● Exercise
Extract the stretch of lines that starts at the line with "The image size" and ends at the last line of the data below. Give it exactly, without pictures.

● Data shown
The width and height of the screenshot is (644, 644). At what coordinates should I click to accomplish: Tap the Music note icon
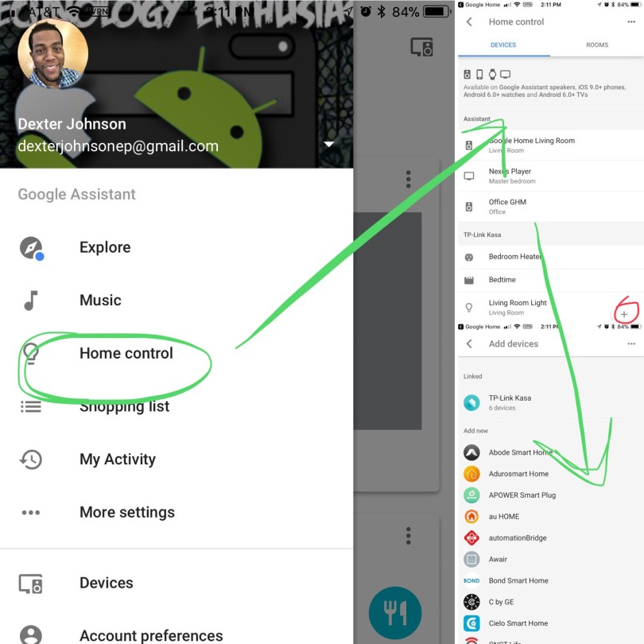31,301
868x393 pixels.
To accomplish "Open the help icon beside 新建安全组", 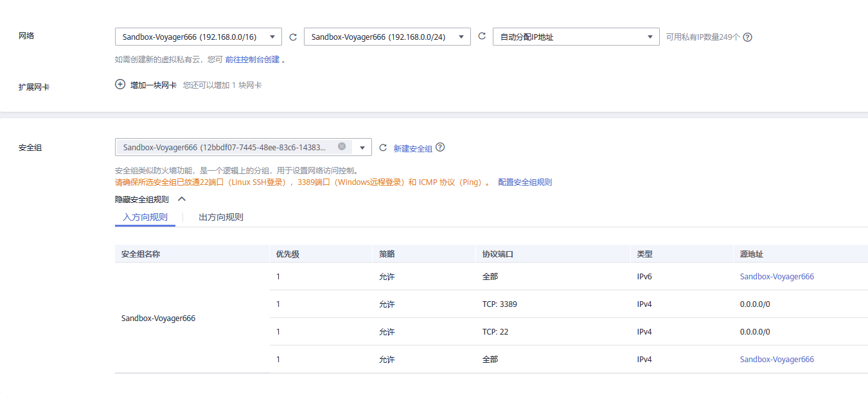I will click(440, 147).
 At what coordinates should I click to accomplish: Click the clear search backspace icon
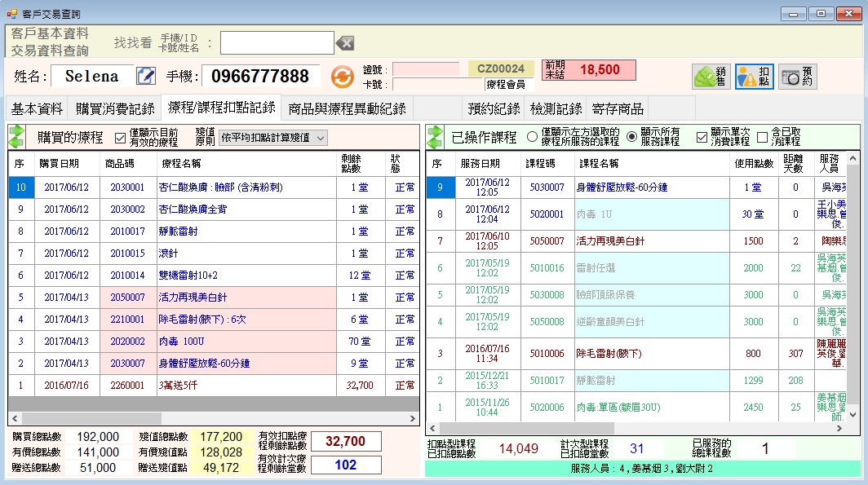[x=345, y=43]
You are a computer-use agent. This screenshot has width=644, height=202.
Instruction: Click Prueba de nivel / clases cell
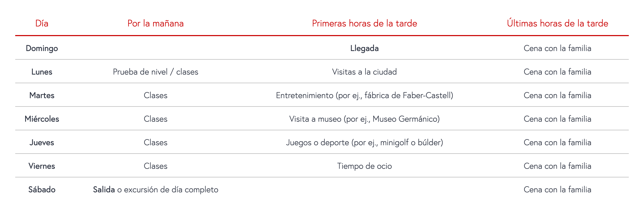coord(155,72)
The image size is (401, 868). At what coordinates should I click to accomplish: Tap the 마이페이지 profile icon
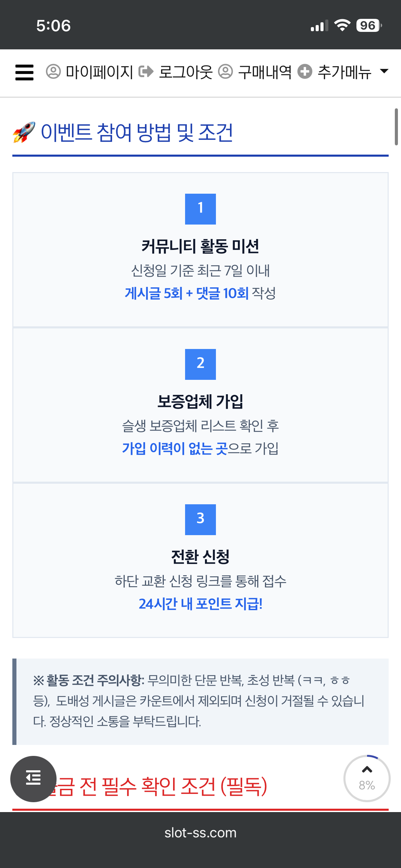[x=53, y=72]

● Result
The image size is (401, 868). At what coordinates should I click to accomplish: Tap the 마이페이지 profile icon
[x=53, y=72]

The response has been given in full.